──────── Excerpted records
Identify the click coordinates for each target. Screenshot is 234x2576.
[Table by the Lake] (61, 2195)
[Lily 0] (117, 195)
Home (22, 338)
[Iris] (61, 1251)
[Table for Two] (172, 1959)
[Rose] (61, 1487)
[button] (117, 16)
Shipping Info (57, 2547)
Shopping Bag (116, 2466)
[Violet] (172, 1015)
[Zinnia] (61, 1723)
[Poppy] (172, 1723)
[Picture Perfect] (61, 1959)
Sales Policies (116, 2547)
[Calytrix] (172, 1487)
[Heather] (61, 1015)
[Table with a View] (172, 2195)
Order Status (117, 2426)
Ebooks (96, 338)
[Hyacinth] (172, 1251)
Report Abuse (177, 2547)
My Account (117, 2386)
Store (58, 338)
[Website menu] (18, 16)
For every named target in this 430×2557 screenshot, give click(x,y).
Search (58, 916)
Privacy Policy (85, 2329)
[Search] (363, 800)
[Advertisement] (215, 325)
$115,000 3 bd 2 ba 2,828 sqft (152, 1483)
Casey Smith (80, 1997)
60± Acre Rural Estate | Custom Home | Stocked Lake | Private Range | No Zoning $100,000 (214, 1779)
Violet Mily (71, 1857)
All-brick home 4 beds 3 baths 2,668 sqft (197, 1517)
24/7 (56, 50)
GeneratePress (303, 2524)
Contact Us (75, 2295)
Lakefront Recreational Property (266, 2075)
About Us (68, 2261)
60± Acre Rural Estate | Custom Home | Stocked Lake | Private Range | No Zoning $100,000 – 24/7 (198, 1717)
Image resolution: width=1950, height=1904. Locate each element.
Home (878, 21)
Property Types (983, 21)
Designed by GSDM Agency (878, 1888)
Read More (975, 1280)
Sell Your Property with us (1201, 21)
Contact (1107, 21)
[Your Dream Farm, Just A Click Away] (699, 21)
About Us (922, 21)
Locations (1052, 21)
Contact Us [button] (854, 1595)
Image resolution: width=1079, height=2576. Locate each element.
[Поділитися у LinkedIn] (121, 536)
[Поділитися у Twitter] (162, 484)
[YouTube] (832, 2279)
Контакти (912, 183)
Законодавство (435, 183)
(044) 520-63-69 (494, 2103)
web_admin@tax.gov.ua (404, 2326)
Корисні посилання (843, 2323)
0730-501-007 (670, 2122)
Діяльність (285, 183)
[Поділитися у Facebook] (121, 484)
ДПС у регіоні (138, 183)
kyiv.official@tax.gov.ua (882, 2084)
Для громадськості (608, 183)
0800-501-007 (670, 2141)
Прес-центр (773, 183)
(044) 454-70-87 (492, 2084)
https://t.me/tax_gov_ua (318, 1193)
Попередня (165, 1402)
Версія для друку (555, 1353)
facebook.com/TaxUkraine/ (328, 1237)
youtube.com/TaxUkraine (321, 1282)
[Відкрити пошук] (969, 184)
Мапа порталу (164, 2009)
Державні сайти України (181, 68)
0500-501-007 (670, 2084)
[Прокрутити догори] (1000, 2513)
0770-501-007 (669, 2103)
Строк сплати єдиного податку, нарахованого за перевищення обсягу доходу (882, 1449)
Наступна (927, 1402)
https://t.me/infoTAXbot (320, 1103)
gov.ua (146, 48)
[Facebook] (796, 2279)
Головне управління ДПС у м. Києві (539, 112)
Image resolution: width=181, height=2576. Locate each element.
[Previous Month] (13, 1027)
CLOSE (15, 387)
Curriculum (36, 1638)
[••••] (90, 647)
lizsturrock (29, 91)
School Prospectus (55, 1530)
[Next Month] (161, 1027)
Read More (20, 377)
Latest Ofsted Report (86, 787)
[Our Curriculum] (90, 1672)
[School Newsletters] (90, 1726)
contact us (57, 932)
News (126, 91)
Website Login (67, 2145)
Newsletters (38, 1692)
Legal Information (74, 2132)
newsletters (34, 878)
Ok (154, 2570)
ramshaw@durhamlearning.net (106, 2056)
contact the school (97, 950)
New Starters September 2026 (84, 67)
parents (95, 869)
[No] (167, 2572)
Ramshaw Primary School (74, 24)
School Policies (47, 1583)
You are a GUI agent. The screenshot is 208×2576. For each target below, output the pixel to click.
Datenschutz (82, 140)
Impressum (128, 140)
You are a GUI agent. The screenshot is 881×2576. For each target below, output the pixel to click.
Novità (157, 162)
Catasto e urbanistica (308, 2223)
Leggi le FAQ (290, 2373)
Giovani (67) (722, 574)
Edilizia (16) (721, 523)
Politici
────────────────
→ **The problem**: Print only these lines, exactly: the one containing "Datenschutz (82, 140)" and all after it to the end of the entries.

→ **Answer to this problem**:
Datenschutz (82, 140)
Impressum (128, 140)
You are a GUI agent. The screenshot is 881×2576. For each target below, output the pixel to click.
Novità (157, 162)
Catasto e urbanistica (308, 2223)
Leggi le FAQ (290, 2373)
Giovani (67) (722, 574)
Edilizia (16) (721, 523)
Politici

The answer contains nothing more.